[Collection entries]
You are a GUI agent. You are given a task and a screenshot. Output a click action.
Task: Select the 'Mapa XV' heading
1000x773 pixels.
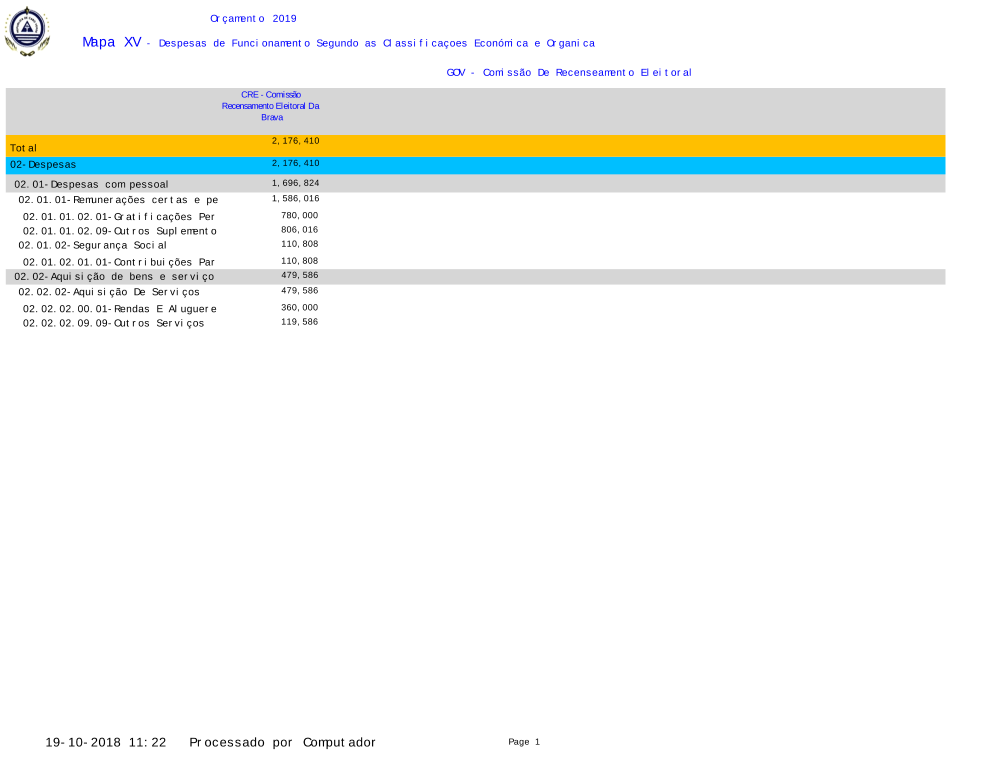tap(111, 42)
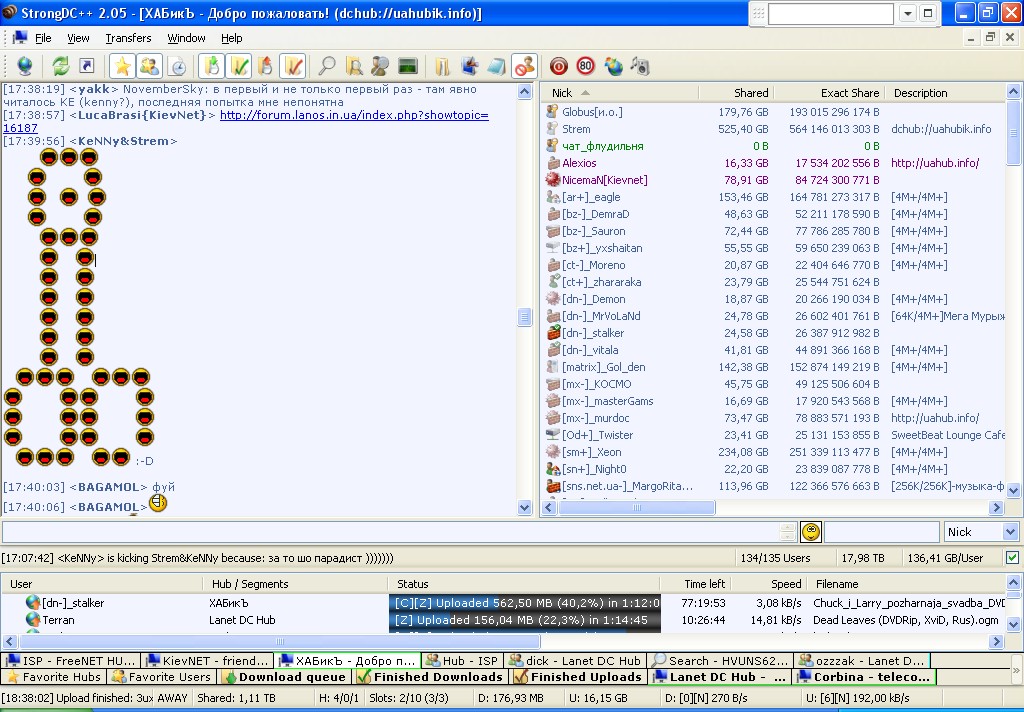The height and width of the screenshot is (712, 1024).
Task: Open the Transfers menu
Action: pos(128,38)
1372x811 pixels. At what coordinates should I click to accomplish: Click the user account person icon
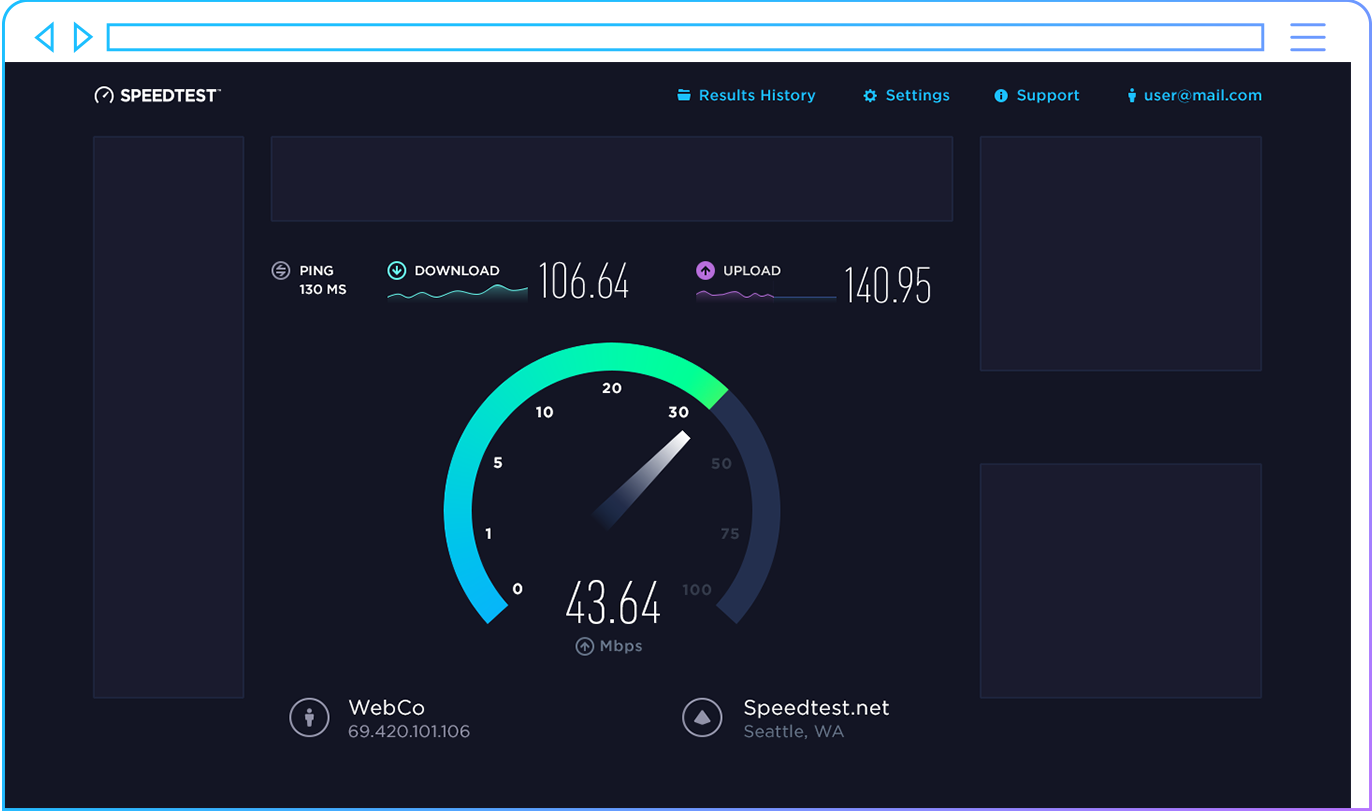[x=1132, y=96]
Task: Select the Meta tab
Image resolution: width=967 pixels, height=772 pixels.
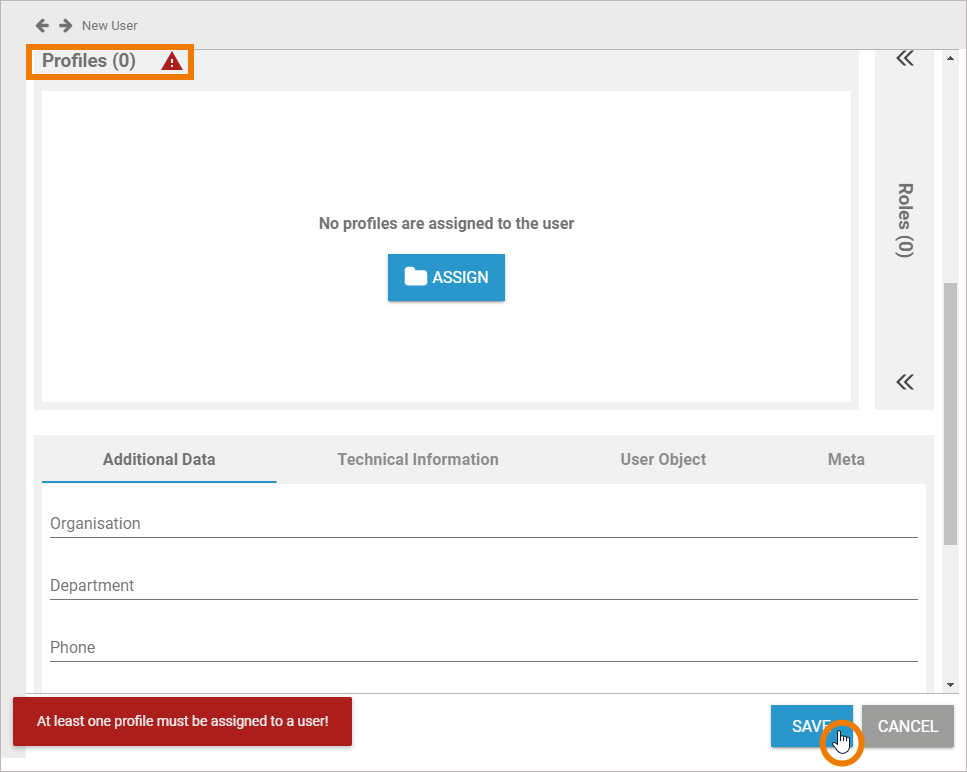Action: [845, 459]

__Assignment__: Please repeat, exactly and with nothing else, the lines from the one containing "Task: Select the Meta tab" to the last line of the entries, both included, excluding any pictures.

__Task answer__:
Task: Select the Meta tab
Image resolution: width=967 pixels, height=772 pixels.
Action: [845, 459]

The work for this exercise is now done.